• [Reading passage]:

::::::::

Overview

Details

The Deep Learning Toolkit for Splunk allows you to integrate advanced custom machine learning systems with the Splunk platform. It extends Splunk’s Machine Learning Toolkit with prebuilt Docker containers for TensorFlow, PyTorch and a collection of NLP and classical machine learning libraries. By using predefined workflows for rapid development with Jupyter Lab Notebooks the app enables you to build, test (e.g. using TensorBoard) and operationalise your customised models with Splunk. You can leverage GPUs for compute intense training tasks and flexibly deploy models on CPU or GPU enabled containers. The app ships with various examples that showcase different deep learning and machine learning algorithms for classification, regression, forecasting, clustering, graph analytics and NLP. This allows you to tackle advanced data science use cases in Splunk’s main areas of IT Operations, Security, Application Development, IoT, Business Analytics and beyond.

Deep Learning Toolkit for Splunk (DLTK)

Prerequisites

Splunk Machine Learning Toolkit installed
Docker OR Kubernetes OR OpenShift environment

Quick start guide

Ensure Splunk Machine Learning Toolkit is installed and configured properly for your Splunk deployment.
Restart your Splunk instance after installing the Machine Learning Toolkit and the Deep Learning Toolkit App for Splunk.
You need to have an internet connected Docker environment accessible with permissions to pull the prebuilt MLTK container images from Dockerhub and start containers. If you are running Docker in an air-gapped environment read the description in the app.
Setup the Deep Learning Toolkit App for Splunk by connecting it to your Docker environment using the setup page in the app.

::::::::

• [What this exercise asks]:
1. From the Deep Learning Toolkit description, quote the part that opens with the words containing "Quick start guide" and closes with "description in the app.".
2. Answer these questions using the Deep Learning Toolkit description:
(a) Besides a collection of NLP and classical machine learning libraries, which two frameworks have prebuilt Docker containers?
(b) What tool is named as an example for testing models?
(c) What should you restart after installing the Machine Learning Toolkit and the Deep Learning Toolkit App?
3. Summarize the Deep Learning Toolkit description in two sentences.
The listing that follows is not needed for any of this work.

• [Rows]:
::::::::

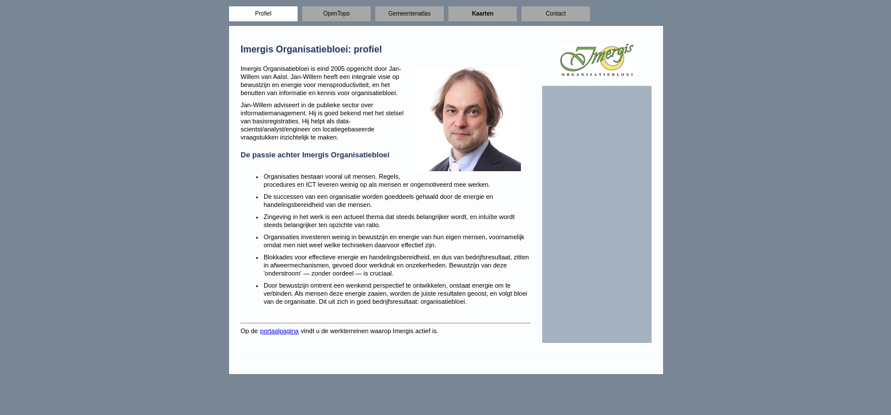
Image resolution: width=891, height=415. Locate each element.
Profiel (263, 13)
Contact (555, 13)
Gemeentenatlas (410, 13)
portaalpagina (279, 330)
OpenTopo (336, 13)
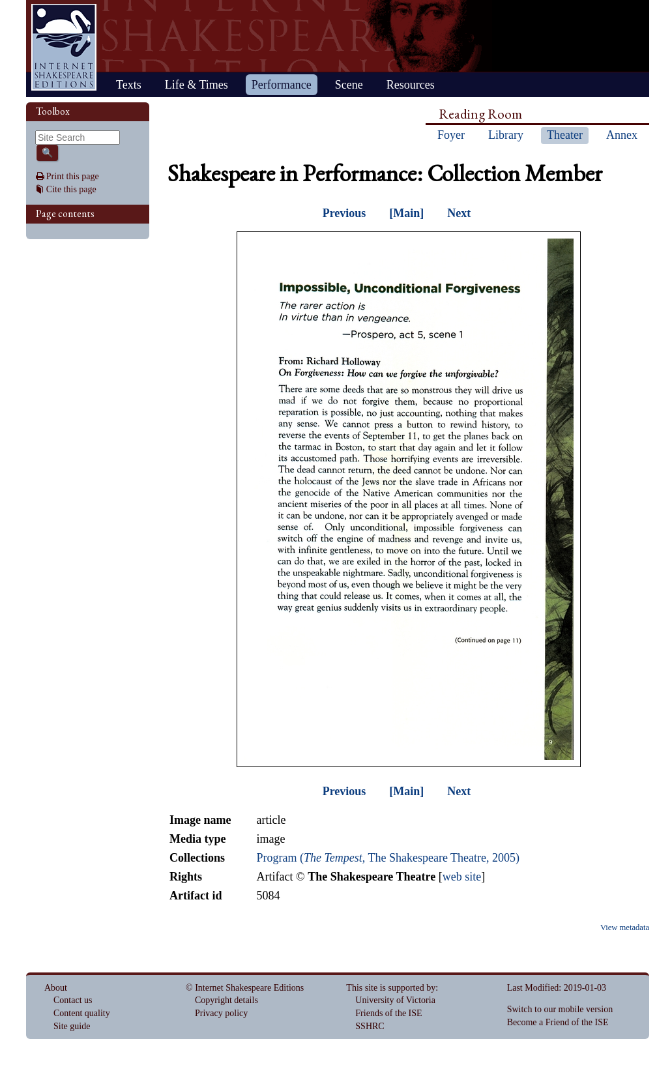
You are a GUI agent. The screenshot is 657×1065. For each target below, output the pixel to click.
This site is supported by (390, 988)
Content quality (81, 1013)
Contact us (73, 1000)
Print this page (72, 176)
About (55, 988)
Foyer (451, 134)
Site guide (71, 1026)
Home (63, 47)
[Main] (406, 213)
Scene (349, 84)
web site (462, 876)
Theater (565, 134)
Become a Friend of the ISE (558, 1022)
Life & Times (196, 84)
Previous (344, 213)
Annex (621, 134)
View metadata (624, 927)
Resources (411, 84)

::::::::

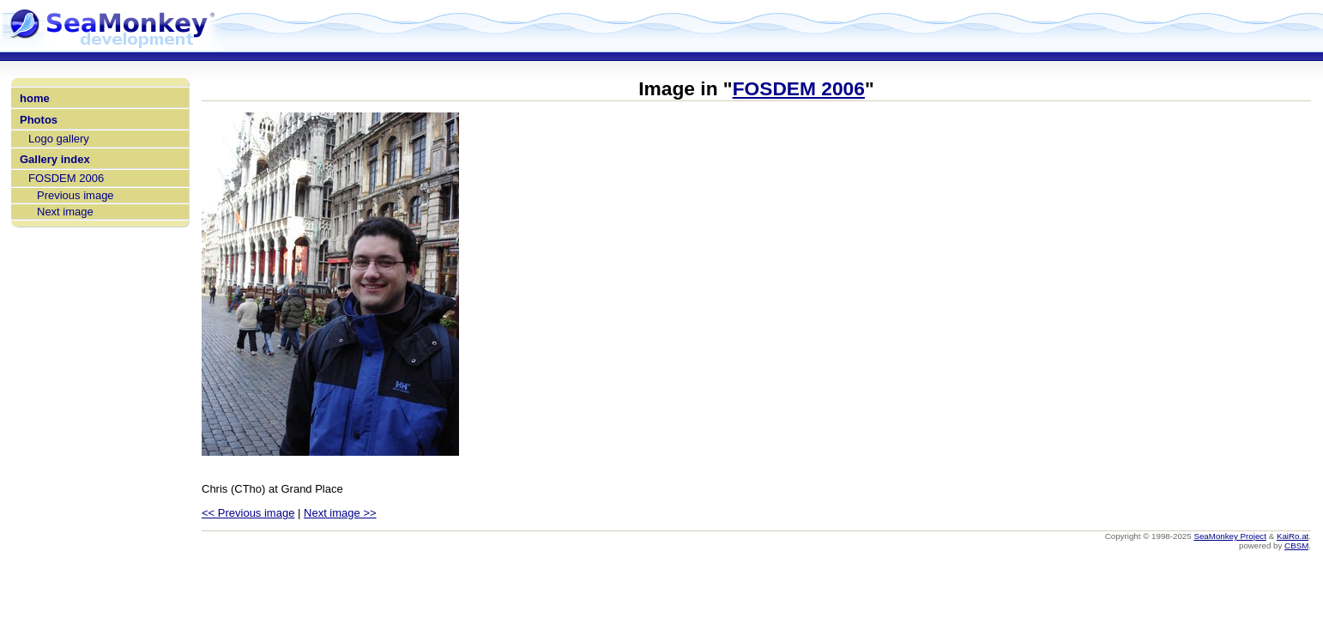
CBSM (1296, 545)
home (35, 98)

::::::::

• [Worked answers]:
1.
Quick start guide

Ensure Splunk Machine Learning Toolkit is installed and configured properly for your Splunk deployment.
Restart your Splunk instance after installing the Machine Learning Toolkit and the Deep Learning Toolkit App for Splunk.
You need to have an internet connected Docker environment accessible with permissions to pull the prebuilt MLTK container images from Dockerhub and start containers. If you are running Docker in an air-gapped environment read the description in the app.

2.
(a) TensorFlow and PyTorch
(b) TensorBoard
(c) Your Splunk instance

3. The Deep Learning Toolkit for Splunk extends the Machine Learning Toolkit with prebuilt Docker containers for TensorFlow, PyTorch and other libraries, letting you build, test and operationalize custom models with Jupyter Lab Notebooks on CPU or GPU. To get started, you need the Machine Learning Toolkit installed and a Docker, Kubernetes or OpenShift environment, and you connect the app to your Docker environment on its setup page.